An Example: Implementing SimulatedAnnealingSampler
--------------------------------------------------

For example, the following code defines a sampler based on
`Simulated Annealing (SA) <https://en.wikipedia.org/wiki/Simulated_annealing>`_:
"""

import numpy as np
import optuna


class SimulatedAnnealingSampler(optuna.samplers.BaseSampler):
    def __init__(self, temperature=100):
        self._rng = np.random.RandomState()
        self._temperature = temperature  # Current temperature.
        self._current_trial = None  # Current state.

    def sample_relative(self, study, trial, search_space):
        if search_space == {}:
            return {}

        # Simulated Annealing algorithm.
        # 1. Calculate transition probability.
        prev_trial = study.trials[-2]
        if self._current_trial is None or prev_trial.value <= self._current_trial.value:
            probability = 1.0
        else:
            probability = np.exp(
                (self._current_trial.value - prev_trial.value) / self._temperature
            )
        self._temperature *= 0.9  # Decrease temperature.

        # 2. Transit the current state if the previous result is accepted.
        if self._rng.uniform(0, 1) < probability:
            self._current_trial = prev_trial

        # 3. Sample parameters from the neighborhood of the current point.
        # The sampled parameters will be used during the next execution of
        # the objective function passed to the study.
        params = {}
        for param_name, param_distribution in search_space.items():
            if not isinstance(param_distribution, optuna.distributions.UniformDistribution):
                raise NotImplementedError("Only suggest_uniform() is supported")

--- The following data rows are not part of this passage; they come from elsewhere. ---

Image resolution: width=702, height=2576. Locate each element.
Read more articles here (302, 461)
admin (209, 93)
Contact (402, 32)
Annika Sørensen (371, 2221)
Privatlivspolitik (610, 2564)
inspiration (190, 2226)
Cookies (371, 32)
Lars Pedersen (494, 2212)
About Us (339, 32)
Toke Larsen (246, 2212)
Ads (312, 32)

            current_value = self._current_trial.params[param_name]
            width = (param_distribution.high - param_distribution.low) * 0.1
            neighbor_low = max(current_value - width, param_distribution.low)
            neighbor_high = min(current_value + width, param_distribution.high)
            params[param_name] = self._rng.uniform(neighbor_low, neighbor_high)

        return params

    # The rest are unrelated to SA algorithm: boilerplate
    def infer_relative_search_space(self, study, trial):
        return optuna.samplers.intersection_search_space(study)

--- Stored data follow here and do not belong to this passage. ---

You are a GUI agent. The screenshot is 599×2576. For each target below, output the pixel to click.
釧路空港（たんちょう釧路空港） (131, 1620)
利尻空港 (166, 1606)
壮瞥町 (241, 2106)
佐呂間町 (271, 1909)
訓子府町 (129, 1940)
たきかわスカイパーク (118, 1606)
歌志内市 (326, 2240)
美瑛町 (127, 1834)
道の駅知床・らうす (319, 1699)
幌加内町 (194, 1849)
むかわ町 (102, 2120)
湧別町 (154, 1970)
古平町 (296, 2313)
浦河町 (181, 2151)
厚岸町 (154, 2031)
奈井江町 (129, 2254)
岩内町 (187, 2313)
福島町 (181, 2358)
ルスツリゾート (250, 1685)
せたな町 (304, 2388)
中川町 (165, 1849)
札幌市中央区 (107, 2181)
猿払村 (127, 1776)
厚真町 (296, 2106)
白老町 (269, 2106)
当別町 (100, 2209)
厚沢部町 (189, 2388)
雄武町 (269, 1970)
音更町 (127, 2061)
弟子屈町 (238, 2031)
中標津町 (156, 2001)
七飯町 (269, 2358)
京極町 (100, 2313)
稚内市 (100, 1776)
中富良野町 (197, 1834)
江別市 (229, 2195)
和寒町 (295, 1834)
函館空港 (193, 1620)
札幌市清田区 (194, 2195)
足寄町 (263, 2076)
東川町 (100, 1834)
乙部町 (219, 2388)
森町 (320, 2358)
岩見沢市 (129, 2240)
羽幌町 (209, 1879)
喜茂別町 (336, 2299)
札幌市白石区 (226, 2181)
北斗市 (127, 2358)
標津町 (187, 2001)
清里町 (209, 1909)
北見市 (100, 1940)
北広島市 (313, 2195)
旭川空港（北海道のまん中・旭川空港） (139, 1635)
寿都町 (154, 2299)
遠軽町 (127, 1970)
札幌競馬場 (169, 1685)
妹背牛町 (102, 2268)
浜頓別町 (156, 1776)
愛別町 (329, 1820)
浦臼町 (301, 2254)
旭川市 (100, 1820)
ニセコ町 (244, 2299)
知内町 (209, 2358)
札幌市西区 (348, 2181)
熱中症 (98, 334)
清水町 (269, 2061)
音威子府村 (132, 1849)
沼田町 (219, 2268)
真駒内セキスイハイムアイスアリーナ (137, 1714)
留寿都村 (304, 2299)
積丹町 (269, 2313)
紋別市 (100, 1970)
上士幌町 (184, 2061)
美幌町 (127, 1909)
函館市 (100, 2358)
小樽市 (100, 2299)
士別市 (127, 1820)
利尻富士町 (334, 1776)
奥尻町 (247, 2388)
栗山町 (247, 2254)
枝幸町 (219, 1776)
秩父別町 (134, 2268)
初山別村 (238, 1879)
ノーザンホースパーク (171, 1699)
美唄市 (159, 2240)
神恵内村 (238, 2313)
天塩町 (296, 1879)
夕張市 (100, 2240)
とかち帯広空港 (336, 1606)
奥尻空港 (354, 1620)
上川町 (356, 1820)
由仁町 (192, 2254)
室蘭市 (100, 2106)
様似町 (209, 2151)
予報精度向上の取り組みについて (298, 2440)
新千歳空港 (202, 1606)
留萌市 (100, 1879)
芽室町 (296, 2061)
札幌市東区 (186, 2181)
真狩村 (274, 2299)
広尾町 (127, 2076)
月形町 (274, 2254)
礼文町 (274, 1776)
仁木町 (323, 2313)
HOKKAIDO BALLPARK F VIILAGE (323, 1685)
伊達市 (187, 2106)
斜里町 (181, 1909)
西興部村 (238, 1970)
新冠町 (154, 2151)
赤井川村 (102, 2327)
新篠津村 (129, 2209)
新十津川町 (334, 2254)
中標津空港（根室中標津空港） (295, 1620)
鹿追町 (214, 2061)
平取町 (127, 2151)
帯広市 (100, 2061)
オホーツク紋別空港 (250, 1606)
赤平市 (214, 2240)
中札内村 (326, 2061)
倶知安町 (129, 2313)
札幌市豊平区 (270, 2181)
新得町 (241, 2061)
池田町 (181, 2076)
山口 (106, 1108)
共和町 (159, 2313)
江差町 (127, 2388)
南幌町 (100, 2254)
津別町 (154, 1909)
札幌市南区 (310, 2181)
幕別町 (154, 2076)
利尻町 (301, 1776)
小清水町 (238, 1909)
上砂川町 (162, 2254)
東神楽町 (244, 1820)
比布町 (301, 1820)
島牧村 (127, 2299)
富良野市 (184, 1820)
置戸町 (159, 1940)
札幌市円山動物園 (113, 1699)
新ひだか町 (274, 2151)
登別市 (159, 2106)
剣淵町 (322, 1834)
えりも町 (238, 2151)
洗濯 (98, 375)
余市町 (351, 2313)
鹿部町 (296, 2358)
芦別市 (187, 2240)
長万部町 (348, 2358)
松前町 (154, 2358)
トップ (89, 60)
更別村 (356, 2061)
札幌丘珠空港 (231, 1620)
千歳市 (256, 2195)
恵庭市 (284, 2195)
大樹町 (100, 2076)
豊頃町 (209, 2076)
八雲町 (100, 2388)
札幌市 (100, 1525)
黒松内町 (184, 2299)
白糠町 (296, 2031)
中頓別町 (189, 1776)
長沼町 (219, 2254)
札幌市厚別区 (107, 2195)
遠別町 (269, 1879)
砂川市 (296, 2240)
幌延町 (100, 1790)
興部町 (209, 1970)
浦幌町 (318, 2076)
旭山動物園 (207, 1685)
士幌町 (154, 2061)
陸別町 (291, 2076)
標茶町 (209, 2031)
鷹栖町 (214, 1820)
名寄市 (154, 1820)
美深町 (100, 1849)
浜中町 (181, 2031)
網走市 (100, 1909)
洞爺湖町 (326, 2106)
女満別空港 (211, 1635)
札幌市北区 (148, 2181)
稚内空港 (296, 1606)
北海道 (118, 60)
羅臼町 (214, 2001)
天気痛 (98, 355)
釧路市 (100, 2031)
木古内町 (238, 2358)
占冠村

    def sample_independent(self, study, trial, param_name, param_distribution):
        independent_sampler = optuna.samplers.RandomSampler()
        return independent_sampler.sample_independent(study, trial, param_name, param_distribution)

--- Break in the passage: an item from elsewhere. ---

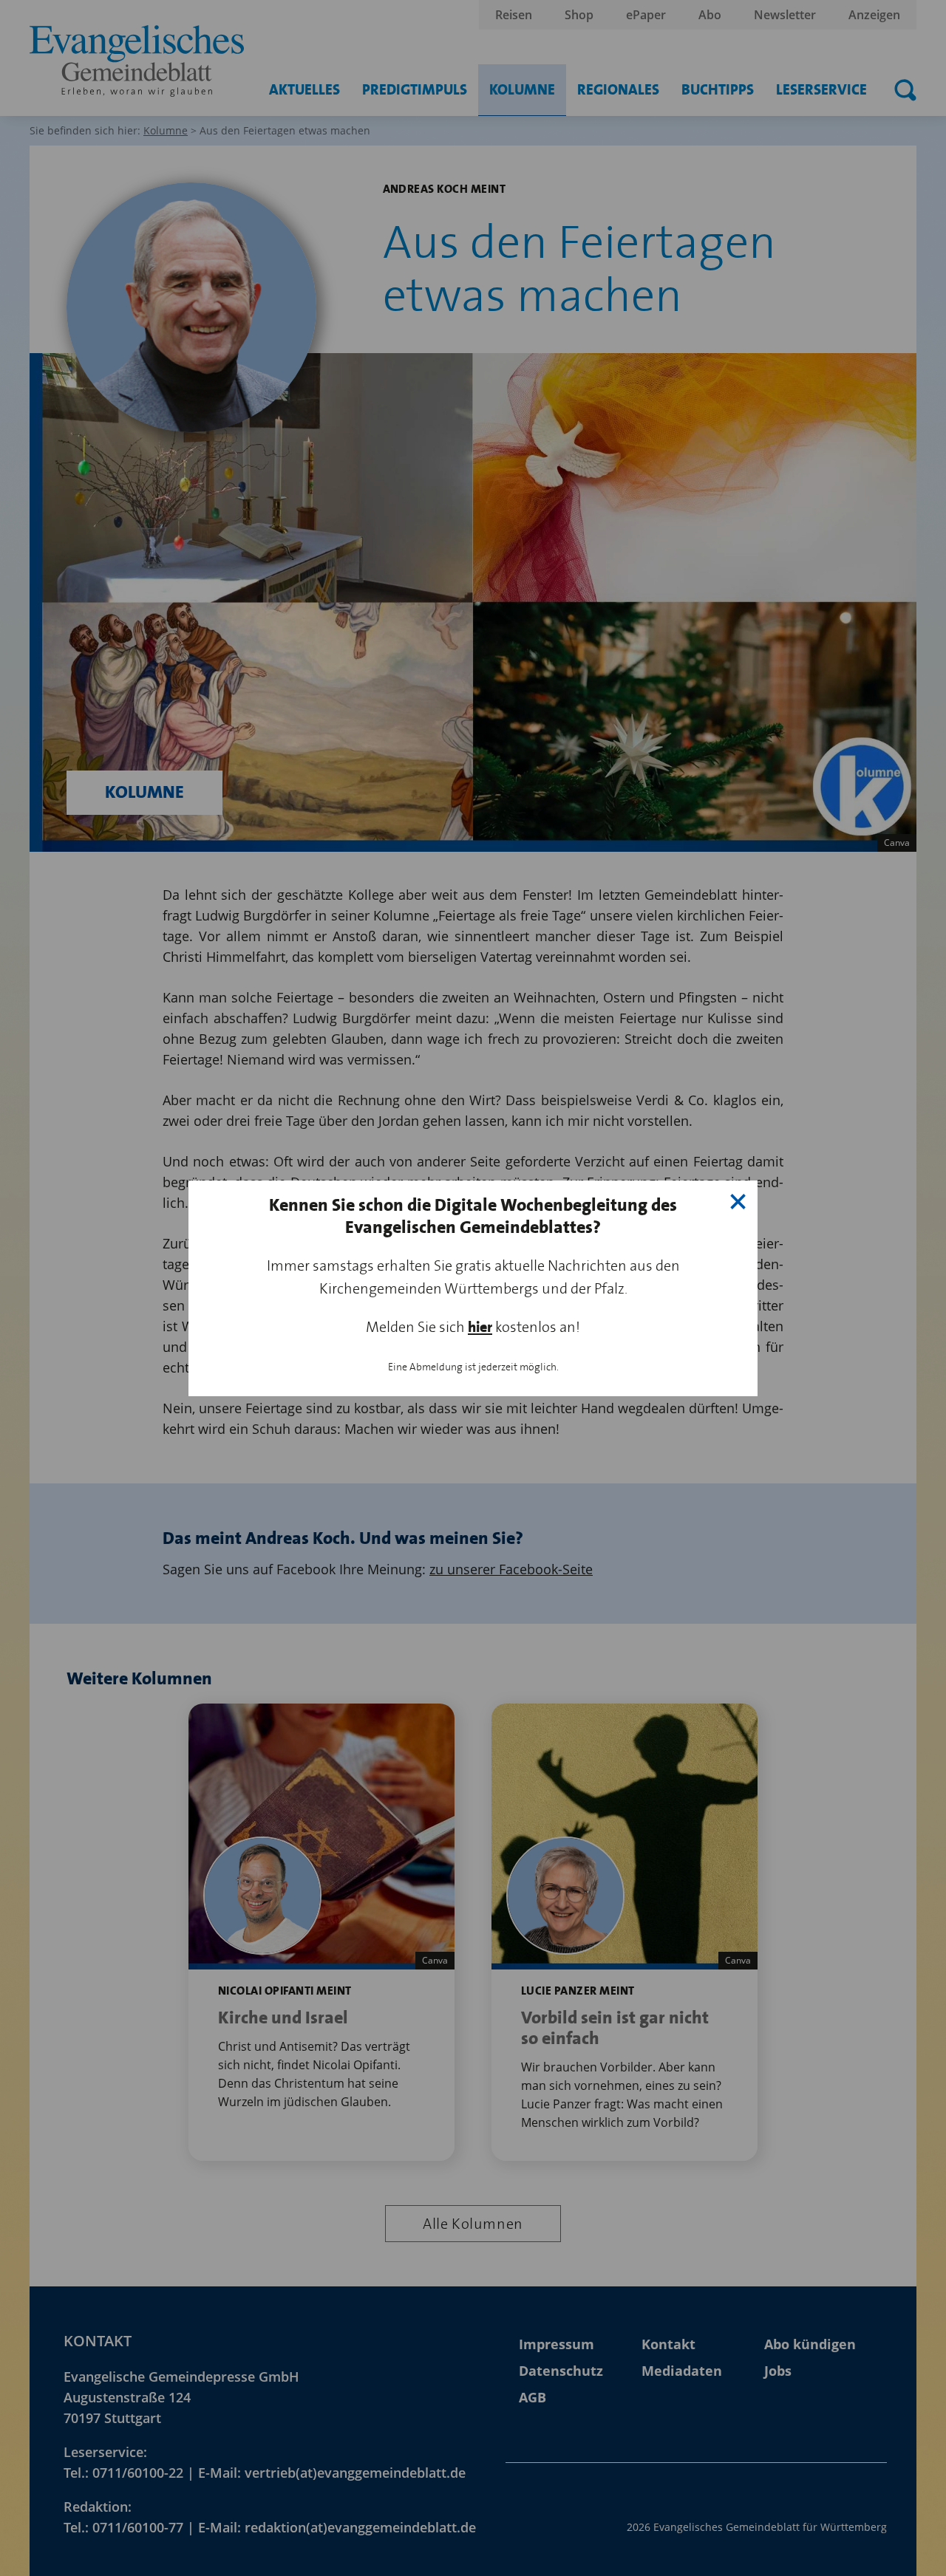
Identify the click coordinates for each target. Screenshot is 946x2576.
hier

###################################################################################################
# .. note::
#    In favor of code simplicity, the above implementation doesn't support some features (e.g., maximization).
#    If you're interested in how to support those features, please see
#    `examples/samplers/simulated_annealing.py
#    <https://github.com/optuna/optuna/blob/master/examples/samplers/simulated_annealing_sampler.py>`_.
#
#
# You can use ``SimulatedAnnealingSampler`` in the same way as built-in samplers as follows:


def objective(trial):
    x = trial.suggest_uniform("x", -10, 10)
    y = trial.suggest_uniform("y", -5, 5)
    return x ** 2 + y


sampler = SimulatedAnnealingSampler()
study = optuna.create_study(sampler=sampler)
study.optimize(objective, n_trials=100)

best_trial = study.best_trial
print("Best value: ", best_trial.value)
print("Parameters that achieve the best value: ", best_trial.params)


###################################################################################################
# In this optimization, the values of ``x`` and ``y`` parameters are sampled by using
# ``SimulatedAnnealingSampler.sample_relative`` method.
#
# .. note::
#     Strictly speaking, in the first trial,
#     ``SimulatedAnnealingSampler.sample_independent`` method is used to sample parameter values.
#     Because :func:`~optuna.samplers.intersection_search_space` used in
#     ``SimulatedAnnealingSampler.infer_relative_search_space`` cannot infer the search space
#     if there are no complete trials.